:: Problem description ::
Please answer these questions from the post below about the dead link in the treering documentation:
1. What service does Martin Maechler hesitate to link to in the "base R" documentation?
2. What did the writer conclude after reviewing other base library documentation?
3. Which two types of references does the writer distinguish?

:: Passage to read ::
━━━━

[Rd] I have corrected a dead link in the treering documentation

Thomas Levine _ at thomaslevine.com
Fri Sep 1 15:23:47 CEST 2017


Martin Maechler writes:
> There may be one small problem:  IIUC, the wayback machine is a
> +- private endeavor and really great and phantastic but it does
> need (US? tax deductible) donations, https://archive.org/donate/,
> to continue thriving.
> This makes me hesitate a bit to link to it within the "base R"
> documentation.  But that may be wrong -- and I should really use
> it to *help* the project ?

I agree that the Wayback Machine is a private endeavor. After reviewing
other base library documentation, I have concluded that it would
regardless be consistent with current practice to reference it in the
base documentation.

I share your concern regarding the support of other institutions, and
I have found some references that are more problematic to me than the
one of present interest. I would thus support an initiative to consider
the social implications of the different references and to adjust the
references accordingly.

Below I start by making a distinction between two types of references
that I think should be treated differently in terms of your concern.
Next, I assess whether there is a precedent for inclusion of references
to private publishers, as in the present patch; I include that there
is such a president. Then I present my opinion regarding the present
patch. Finally, I present some other considerations that I find relevant
to the discussion.

Distinguishing between two link types
-------------------------------------
For discussion of this issue, I think it is helpful to distinguish
between references to sources and references to other materials.

━━━━

:: Data segment ::

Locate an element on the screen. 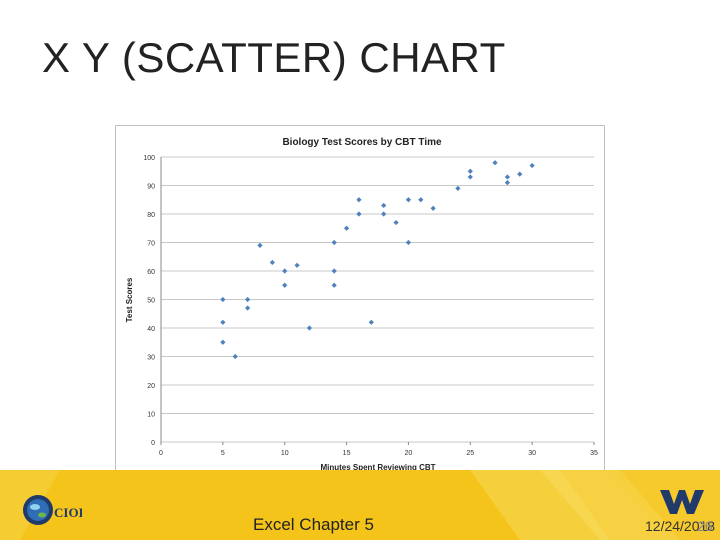 This screenshot has height=540, width=720. footer-label: Excel Chapter 5 is located at coordinates (314, 524).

━━━━

:: Answer section ::
1. The Wayback Machine.
2. That referencing the Wayback Machine in the base documentation would be consistent with current practice.
3. References to sources and references to other materials.